The ASEs in this study were all grade 1, and the median duration of treatment was 19.8 months. ASEs occurred in 5 patients (4 of these were in the 4,000 mg/day group) and were flatulence, soft stool, abdominal distension, and eructation (belching). There were grade 2 and 3 ASEs considered unrelated to the treatment, and no new cancer diagnoses were made during the study. Metastasis resulted in 5 patients being withdrawn; 1 patient left the study due to elevated PSA; and 1 patient was withdrawn because of myasthenia gravis (muscle fatigue considered unrelated to the study). The other 7 patients continued the treatment for 21 to over 30 months.
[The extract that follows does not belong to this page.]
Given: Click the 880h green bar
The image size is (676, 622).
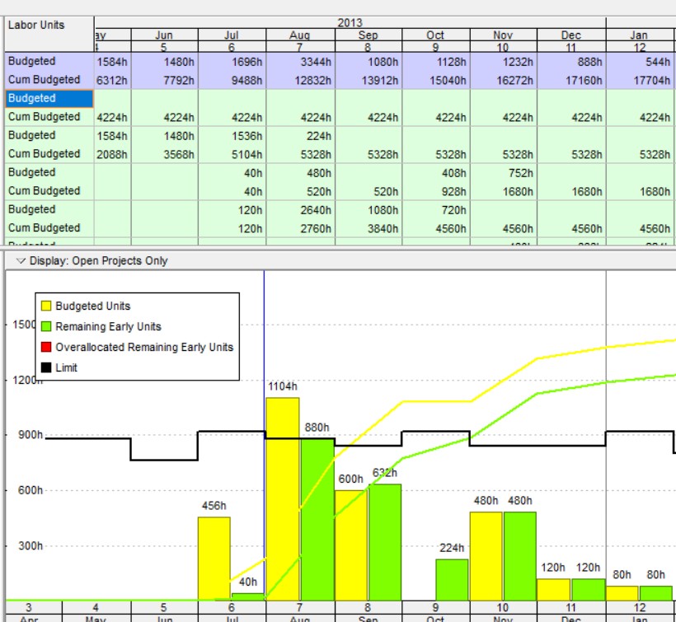Looking at the screenshot, I should [x=317, y=519].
In 64% of patients, PSADT increased; this was seen for > 6 months in 44% of patients. [Note: It is assumed that this is not significant, as no P values are given.] In 5 patients (3 of these in the 4,000 mg/day group), PSADT was decreased with no significant alteration in diagnosis. The median pretreatment PSADT was 9.4 months, with the median posttreatment PSADT of 11.6 months. There were no patients that had significant decreases in PSA. However, 7 patients that had no observed radiographic progression, despite increased PSA concentrations, were thought to be benefiting from the treatment and continued in the study for 21 to over 30 months. In those participating in the pharmacokinetics study, neither conjugated nor unconjugated resveratrol, quercetin, or ellagic acid were detected. Unconjugated urolithin A was measured in a patient at the 30-minute time point, and conjugated urolithin A was seen in 3 patients at baseline (thought to be due to fruit consumption). The compound was also found in 5 patients at 24 hours posttreatment and 4 patients at day 14.
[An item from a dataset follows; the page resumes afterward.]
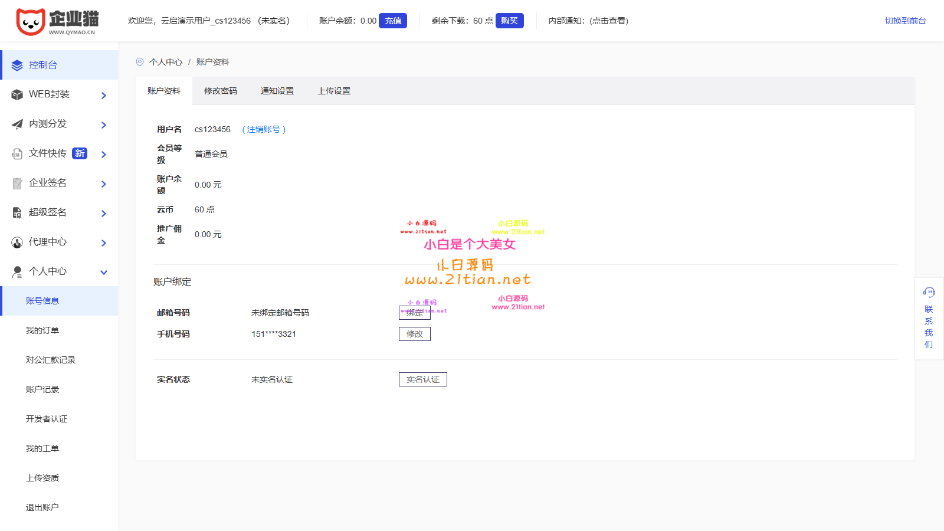Click the 企业猫 logo in the header

[x=57, y=22]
In this trial, the muscadine grape skin dosage of 4,000 mg/day was found to be both safe and tolerable; however, ellagic acid, quercetin, and resveratrol were not observed in patient plasma samples. It is surmised that this indicates low bioavailability and bioconversion, previously seen with these compounds. The presence of urolithin A in patients at 24 hours and 14 days after consumption indicated some bioavailability, but this was not observed in all patients and was seen in the majority of those patients at baseline. PSADT was not significantly different in the study's patients and even decreased in some. Taken together, this study suggests that muscadine grape skin may not be efficacious for the prevention of prostate cancer recurrence. Despite these early results, the phase II trial was begun with the 4,000 mg/day dosage level to further determine efficacy. The authors stated the phase II study will utilize an alternative method of plasma storage and processing, which will prevent breakdown of polyphenols, and increase accuracy of analysis.
One of the authors, Dr. William D. Wagner, is President and Co-Founder of Muscadine Naturals (Clemmons, NC), has an ownership interest in a manufacturer of muscadine grape skin products, and holds a patent on the manufacturing process.